**INSTRUCTIONS TO FOLLOW**
Please write out exactly the lines of the data below from the line holding "VIP Perks (48, 4)" through the line holding "旅遊保險 (191, 2402)", and leave out the rest.

---+---

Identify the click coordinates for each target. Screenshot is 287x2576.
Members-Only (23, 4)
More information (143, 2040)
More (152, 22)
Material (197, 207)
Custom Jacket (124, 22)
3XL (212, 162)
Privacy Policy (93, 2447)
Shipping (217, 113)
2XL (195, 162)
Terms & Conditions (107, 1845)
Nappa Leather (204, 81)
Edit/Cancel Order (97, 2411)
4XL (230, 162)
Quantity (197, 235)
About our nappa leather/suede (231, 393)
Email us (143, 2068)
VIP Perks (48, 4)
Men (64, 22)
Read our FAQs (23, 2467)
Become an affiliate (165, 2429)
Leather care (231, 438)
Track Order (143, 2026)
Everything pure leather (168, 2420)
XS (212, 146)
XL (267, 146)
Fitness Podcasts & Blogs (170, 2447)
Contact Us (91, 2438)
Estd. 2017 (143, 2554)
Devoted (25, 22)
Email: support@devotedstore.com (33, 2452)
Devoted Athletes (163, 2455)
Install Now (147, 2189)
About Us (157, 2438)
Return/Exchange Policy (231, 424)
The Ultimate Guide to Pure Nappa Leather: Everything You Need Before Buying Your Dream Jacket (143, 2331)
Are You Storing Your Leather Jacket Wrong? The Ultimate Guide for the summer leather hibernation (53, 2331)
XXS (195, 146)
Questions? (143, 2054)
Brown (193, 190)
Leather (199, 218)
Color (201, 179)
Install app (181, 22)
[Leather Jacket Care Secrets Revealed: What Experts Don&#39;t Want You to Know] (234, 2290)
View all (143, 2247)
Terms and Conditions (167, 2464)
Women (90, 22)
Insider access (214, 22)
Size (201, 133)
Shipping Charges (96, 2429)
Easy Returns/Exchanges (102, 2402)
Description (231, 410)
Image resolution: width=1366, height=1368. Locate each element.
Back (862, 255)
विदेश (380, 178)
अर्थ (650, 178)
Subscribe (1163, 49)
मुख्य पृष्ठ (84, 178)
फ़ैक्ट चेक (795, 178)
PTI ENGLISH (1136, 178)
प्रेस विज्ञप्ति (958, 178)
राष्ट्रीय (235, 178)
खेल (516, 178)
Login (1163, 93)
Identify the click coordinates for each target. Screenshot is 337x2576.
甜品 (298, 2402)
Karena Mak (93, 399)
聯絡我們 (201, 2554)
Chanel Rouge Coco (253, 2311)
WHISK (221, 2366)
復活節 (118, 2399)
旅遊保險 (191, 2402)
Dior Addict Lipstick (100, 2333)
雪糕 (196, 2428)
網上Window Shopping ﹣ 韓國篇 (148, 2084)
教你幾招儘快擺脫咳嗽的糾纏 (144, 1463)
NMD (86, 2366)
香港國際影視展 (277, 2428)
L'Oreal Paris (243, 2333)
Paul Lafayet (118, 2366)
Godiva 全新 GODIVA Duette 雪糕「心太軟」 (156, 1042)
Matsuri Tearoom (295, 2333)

---+---

**SOLUTION FOR THIS PROBLEM**
VIP Perks (48, 4)
Men (64, 22)
Read our FAQs (23, 2467)
Become an affiliate (165, 2429)
Leather care (231, 438)
Track Order (143, 2026)
Everything pure leather (168, 2420)
XS (212, 146)
XL (267, 146)
Fitness Podcasts & Blogs (170, 2447)
Contact Us (91, 2438)
Estd. 2017 (143, 2554)
Devoted (25, 22)
Email: support@devotedstore.com (33, 2452)
Devoted Athletes (163, 2455)
Install Now (147, 2189)
About Us (157, 2438)
Return/Exchange Policy (231, 424)
The Ultimate Guide to Pure Nappa Leather: Everything You Need Before Buying Your Dream Jacket (143, 2331)
Are You Storing Your Leather Jacket Wrong? The Ultimate Guide for the summer leather hibernation (53, 2331)
XXS (195, 146)
Questions? (143, 2054)
Brown (193, 190)
Leather (199, 218)
Color (201, 179)
Install app (181, 22)
[Leather Jacket Care Secrets Revealed: What Experts Don&#39;t Want You to Know] (234, 2290)
View all (143, 2247)
Terms and Conditions (167, 2464)
Women (90, 22)
Insider access (214, 22)
Size (201, 133)
Shipping Charges (96, 2429)
Easy Returns/Exchanges (102, 2402)
Description (231, 410)
Image resolution: width=1366, height=1368. Locate each element.
Back (862, 255)
विदेश (380, 178)
अर्थ (650, 178)
Subscribe (1163, 49)
मुख्य पृष्ठ (84, 178)
फ़ैक्ट चेक (795, 178)
PTI ENGLISH (1136, 178)
प्रेस विज्ञप्ति (958, 178)
राष्ट्रीय (235, 178)
खेल (516, 178)
Login (1163, 93)
Identify the click coordinates for each target. Screenshot is 337x2576.
甜品 (298, 2402)
Karena Mak (93, 399)
聯絡我們 (201, 2554)
Chanel Rouge Coco (253, 2311)
WHISK (221, 2366)
復活節 (118, 2399)
旅遊保險 (191, 2402)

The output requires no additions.